Looking outside the Chaitanya Vaishnava tradition, apparently competing, extratraditional views of the godhead may be assessed in proportion to their ability to marshal numerous relational models of the godhead, the living entities, and the world. Images of transcendence from beyond the tradition that resonate with Gaudiya theology could amplify the understanding of Krishna’s multiple roles in Vrindavan as friend, son, and lover, and through his expansions and incarnations, in numerous other relationships, not the least as overseer paramatma of the bound jiva. 17 Both outside and inside, the flexibility of ontological categories needs to be tested further if a theology of accommodation is to replace one of exclusion.

Within the tripartite schema of sambandha-abhidheya-prayojana, asymmetrical disjunctions between inherited tradition and actual contingency are most noticeable within the division of abhidheya- process or execution- to which we now turn. Here, bhakti, devotional practice, is the process leading to the ultimate goal of Krishna prema (love of Krishna).

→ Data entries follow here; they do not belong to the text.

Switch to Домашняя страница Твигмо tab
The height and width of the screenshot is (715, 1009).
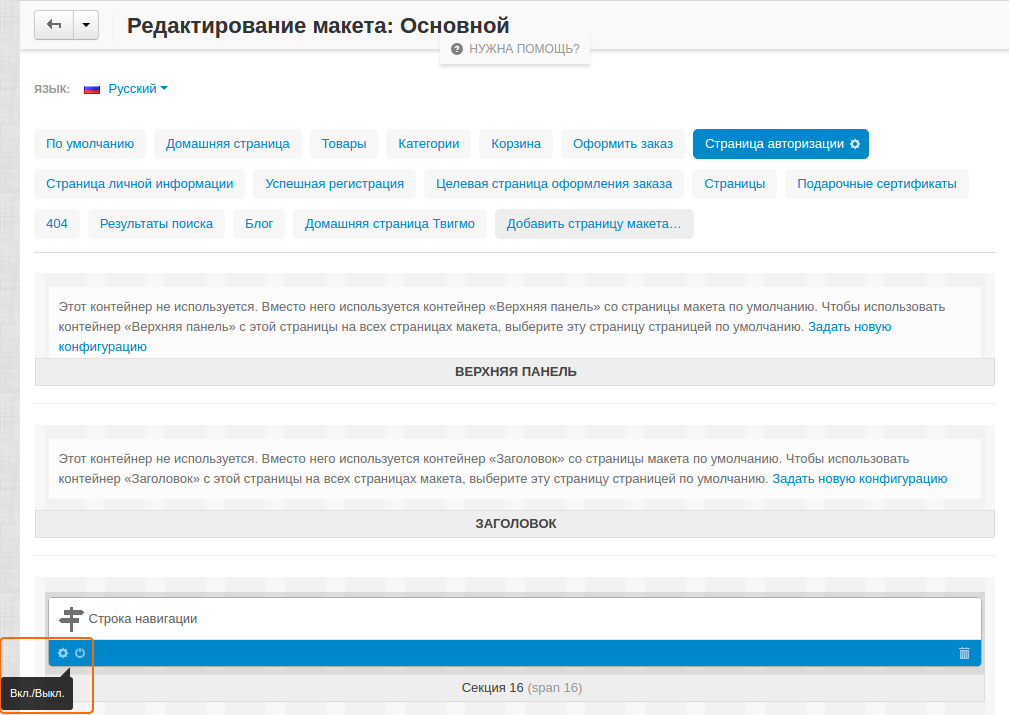point(388,223)
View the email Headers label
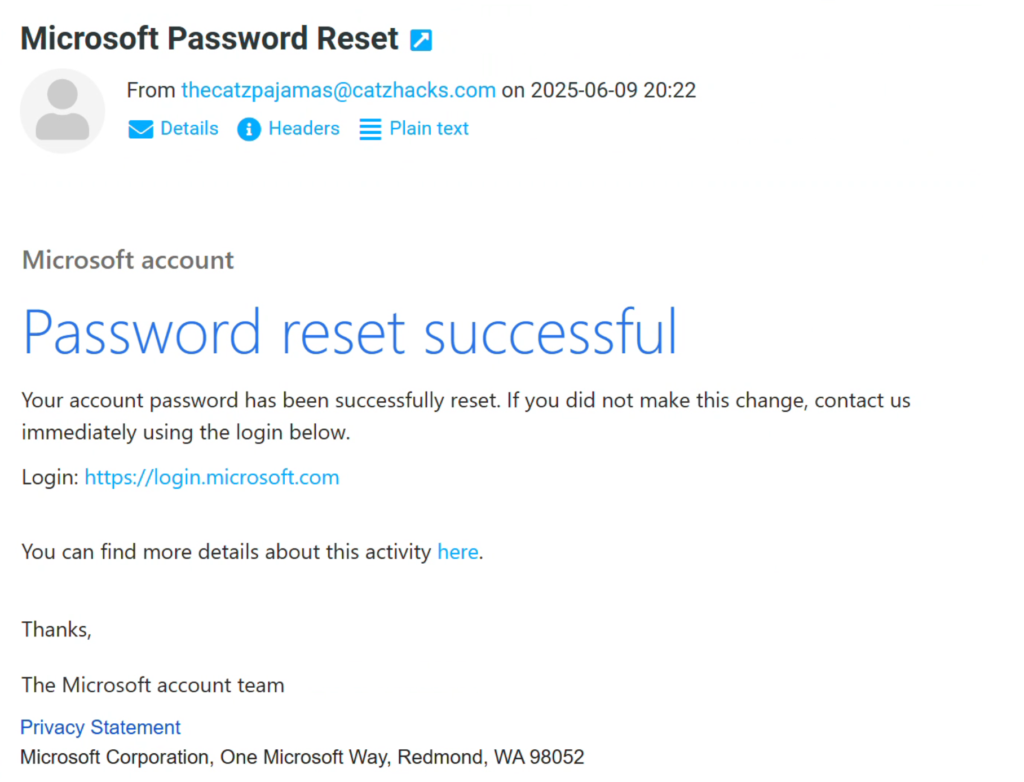1024x782 pixels. coord(304,129)
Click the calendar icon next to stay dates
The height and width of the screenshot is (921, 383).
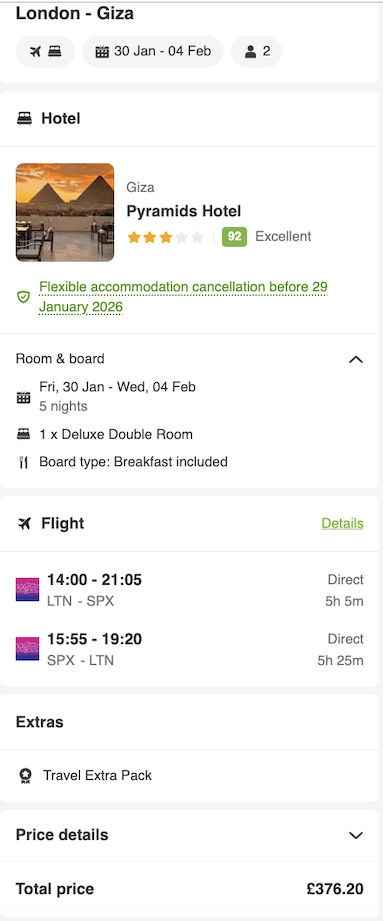tap(23, 397)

Over centuries, bhakti’s discursive formulations have massaged whatever traditional rigidities resisted the flux of contingency.

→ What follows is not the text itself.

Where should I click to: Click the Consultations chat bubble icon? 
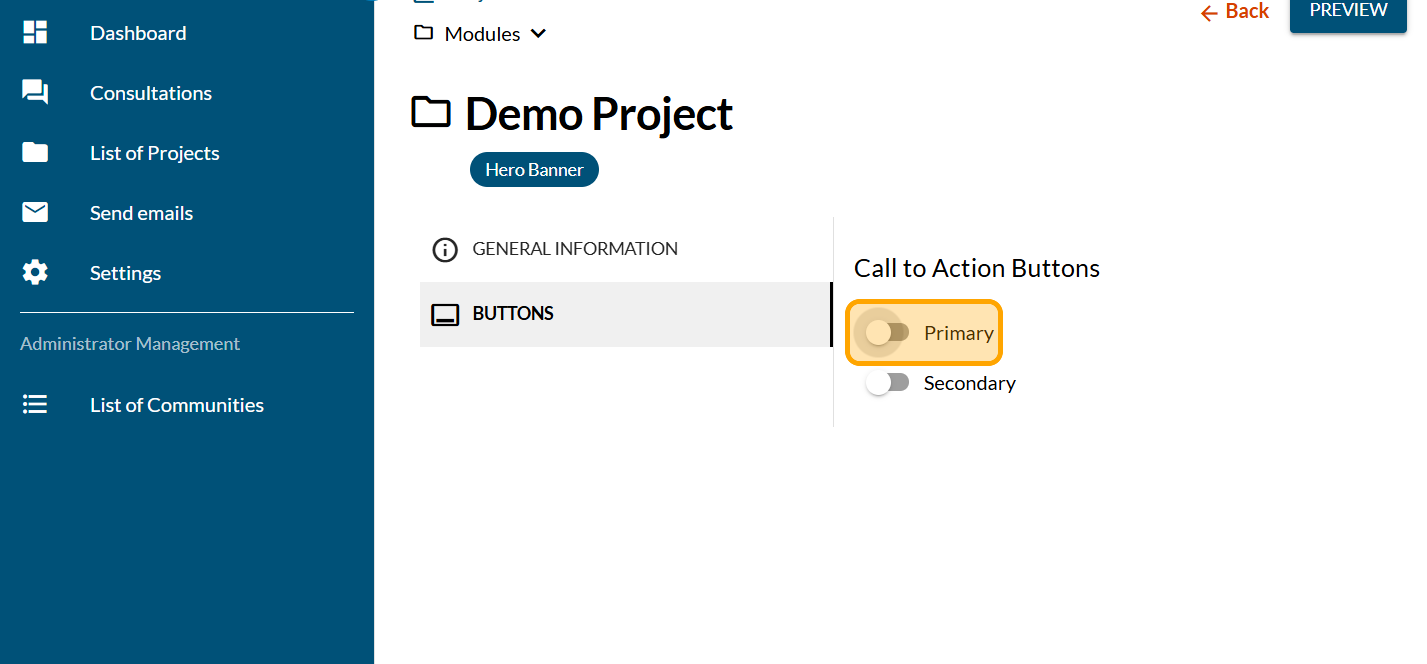click(x=35, y=93)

Bhakti receives detailed explication throughout the Chaitanya Vaishnav a canon. Despite its inclusivist character, both its definition and its eulogy emphasize transcendent efficacy and superiority: bhakti as a mode of living is thoroughly different from and independent of karma, jnana, and yoga, those orientations or practices otherwise typically celebrated in pan-“Hindu” texts. 18

Rupa Gosvamin (1489- 1564) and other systematizers following Shri Chaitanya offer what they believe to be a comprehensive program of practice leading to spiritual perfection. Rupa’s elaboration on bhakti begins with a sixty-fouritem list comprising “rule-governed practice” (vaidhi-sadhana-bhakti) followed by “attraction-governed practice” (raganuga-sadhana-bhakti). These are followed in turn by matters pertaining to our third methodological category, the goal (prayojana)-bhava and prema bhakti. 19

Flowing underneath Rupa Gosvamin’s several categories and subcategories of Krishna bhakti are two orientations, one “vertical,” the other “horizontal” or “lateral.” “Vertical bhakti” (O’Connell, unpublished) refers to all aspects of practice and attitude emphasizing hierarchy, the paradigmatic distinction being that of the godhead Krishna and the bhakta (i.e., the Vaishnava practitioner as subordinated servant of Krishna). “Lateral bhakti” refers to not only the dimension of mutuality that characterizes devotional feelings between one bhakta and another but also that between the godhead and the bhakta, wherein sweetness and proximity supersede majesty and distance. To date, ISKCON’s missionary priorities, arguably, have made greater purchase on the vertical, hierarchical vector. An important constructive strategy would be the recovery of a neglected principle of balance and interdependence between these two modalities.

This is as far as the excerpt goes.